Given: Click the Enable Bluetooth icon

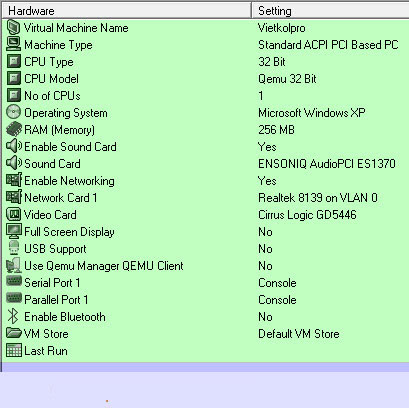Looking at the screenshot, I should (x=13, y=316).
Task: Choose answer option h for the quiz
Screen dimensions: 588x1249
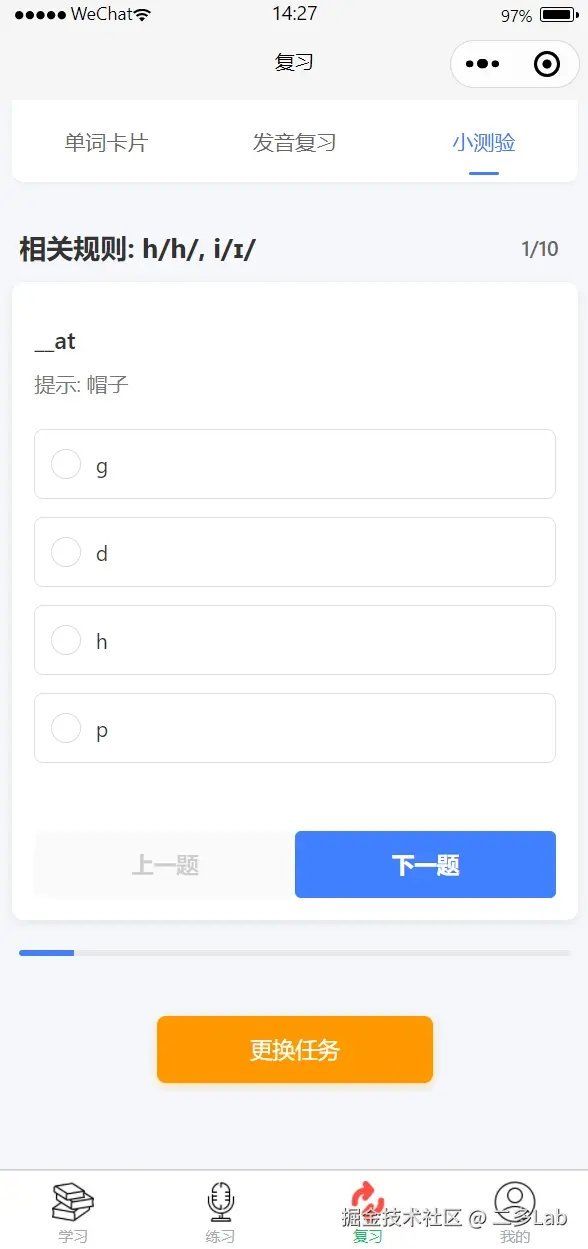Action: pos(294,640)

**About this exercise:** Copy out the material above exactly; the images stay out.

**Result:**
Given: Click the Enable Bluetooth icon

Looking at the screenshot, I should (x=13, y=316).
Task: Choose answer option h for the quiz
Screen dimensions: 588x1249
Action: pos(294,640)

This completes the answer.